■ TASK DESCRIPTION: Beneath this line are the data; copy exactly the part of them that opens with the line containing "This screenshot has width=787, height=544." and closes with the line containing "The image size is (1280, 688).", and only that part.

:::

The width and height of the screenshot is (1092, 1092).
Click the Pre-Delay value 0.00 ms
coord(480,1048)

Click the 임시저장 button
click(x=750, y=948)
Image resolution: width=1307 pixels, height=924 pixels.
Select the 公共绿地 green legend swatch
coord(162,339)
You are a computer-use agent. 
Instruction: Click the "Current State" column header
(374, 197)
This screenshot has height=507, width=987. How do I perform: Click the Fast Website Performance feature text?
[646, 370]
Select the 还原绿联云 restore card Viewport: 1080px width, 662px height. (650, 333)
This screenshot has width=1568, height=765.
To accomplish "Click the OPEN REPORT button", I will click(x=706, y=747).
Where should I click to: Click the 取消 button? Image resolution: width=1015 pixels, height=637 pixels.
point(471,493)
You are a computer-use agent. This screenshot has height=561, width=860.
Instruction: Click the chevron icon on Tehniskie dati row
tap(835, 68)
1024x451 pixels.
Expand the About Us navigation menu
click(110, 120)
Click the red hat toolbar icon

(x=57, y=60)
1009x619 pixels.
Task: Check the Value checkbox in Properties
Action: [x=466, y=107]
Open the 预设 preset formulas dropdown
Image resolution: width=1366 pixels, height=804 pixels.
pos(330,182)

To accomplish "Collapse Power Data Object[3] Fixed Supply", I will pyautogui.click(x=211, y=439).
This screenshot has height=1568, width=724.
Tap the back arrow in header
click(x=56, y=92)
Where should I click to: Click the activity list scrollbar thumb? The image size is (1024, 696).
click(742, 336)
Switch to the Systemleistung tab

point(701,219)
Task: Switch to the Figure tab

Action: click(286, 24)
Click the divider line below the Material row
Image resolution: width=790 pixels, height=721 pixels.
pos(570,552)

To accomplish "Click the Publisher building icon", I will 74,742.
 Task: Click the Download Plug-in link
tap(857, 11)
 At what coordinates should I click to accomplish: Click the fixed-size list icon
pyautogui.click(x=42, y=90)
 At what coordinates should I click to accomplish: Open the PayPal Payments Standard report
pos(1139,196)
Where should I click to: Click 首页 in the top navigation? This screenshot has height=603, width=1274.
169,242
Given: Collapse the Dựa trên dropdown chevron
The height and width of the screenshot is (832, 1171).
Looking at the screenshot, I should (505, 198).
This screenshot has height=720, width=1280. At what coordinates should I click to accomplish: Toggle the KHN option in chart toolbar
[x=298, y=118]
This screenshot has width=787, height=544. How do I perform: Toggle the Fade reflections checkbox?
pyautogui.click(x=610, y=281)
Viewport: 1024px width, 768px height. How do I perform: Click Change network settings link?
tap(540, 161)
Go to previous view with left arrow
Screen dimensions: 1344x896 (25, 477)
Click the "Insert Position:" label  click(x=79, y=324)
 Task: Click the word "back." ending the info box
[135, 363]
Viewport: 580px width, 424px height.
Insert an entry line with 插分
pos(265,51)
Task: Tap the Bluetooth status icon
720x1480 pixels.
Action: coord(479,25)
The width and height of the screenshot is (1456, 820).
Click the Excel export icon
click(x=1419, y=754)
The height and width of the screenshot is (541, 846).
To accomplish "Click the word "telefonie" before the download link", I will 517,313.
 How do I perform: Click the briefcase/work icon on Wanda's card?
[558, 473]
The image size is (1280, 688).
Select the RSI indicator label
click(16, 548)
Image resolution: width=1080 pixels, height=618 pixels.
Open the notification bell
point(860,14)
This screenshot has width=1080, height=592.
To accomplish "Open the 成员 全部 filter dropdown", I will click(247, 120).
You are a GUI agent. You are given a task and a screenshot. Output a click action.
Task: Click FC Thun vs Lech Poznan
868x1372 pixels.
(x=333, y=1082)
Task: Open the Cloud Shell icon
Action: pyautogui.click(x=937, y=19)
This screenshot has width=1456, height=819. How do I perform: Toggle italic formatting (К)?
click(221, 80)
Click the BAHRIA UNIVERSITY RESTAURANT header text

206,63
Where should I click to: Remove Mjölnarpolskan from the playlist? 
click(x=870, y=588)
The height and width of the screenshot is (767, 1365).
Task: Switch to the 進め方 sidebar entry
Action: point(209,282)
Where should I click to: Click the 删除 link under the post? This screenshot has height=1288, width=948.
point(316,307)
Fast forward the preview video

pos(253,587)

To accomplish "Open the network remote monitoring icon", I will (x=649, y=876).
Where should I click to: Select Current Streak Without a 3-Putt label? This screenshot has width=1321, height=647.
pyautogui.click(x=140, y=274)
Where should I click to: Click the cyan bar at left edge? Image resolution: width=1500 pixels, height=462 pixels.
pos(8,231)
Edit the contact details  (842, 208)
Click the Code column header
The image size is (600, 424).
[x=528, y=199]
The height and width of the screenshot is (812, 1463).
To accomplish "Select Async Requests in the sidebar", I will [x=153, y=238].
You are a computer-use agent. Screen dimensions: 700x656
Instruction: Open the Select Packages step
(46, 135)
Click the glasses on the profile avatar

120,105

:::

■ SOLUTION FOR THIS PROBLEM:
This screenshot has width=787, height=544. How do I perform: Toggle the Fade reflections checkbox?
pyautogui.click(x=610, y=281)
Viewport: 1024px width, 768px height. How do I perform: Click Change network settings link?
tap(540, 161)
Go to previous view with left arrow
Screen dimensions: 1344x896 (25, 477)
Click the "Insert Position:" label  click(x=79, y=324)
 Task: Click the word "back." ending the info box
[135, 363]
Viewport: 580px width, 424px height.
Insert an entry line with 插分
pos(265,51)
Task: Tap the Bluetooth status icon
720x1480 pixels.
Action: coord(479,25)
The width and height of the screenshot is (1456, 820).
Click the Excel export icon
click(x=1419, y=754)
The height and width of the screenshot is (541, 846).
To accomplish "Click the word "telefonie" before the download link", I will 517,313.
 How do I perform: Click the briefcase/work icon on Wanda's card?
[558, 473]
The image size is (1280, 688).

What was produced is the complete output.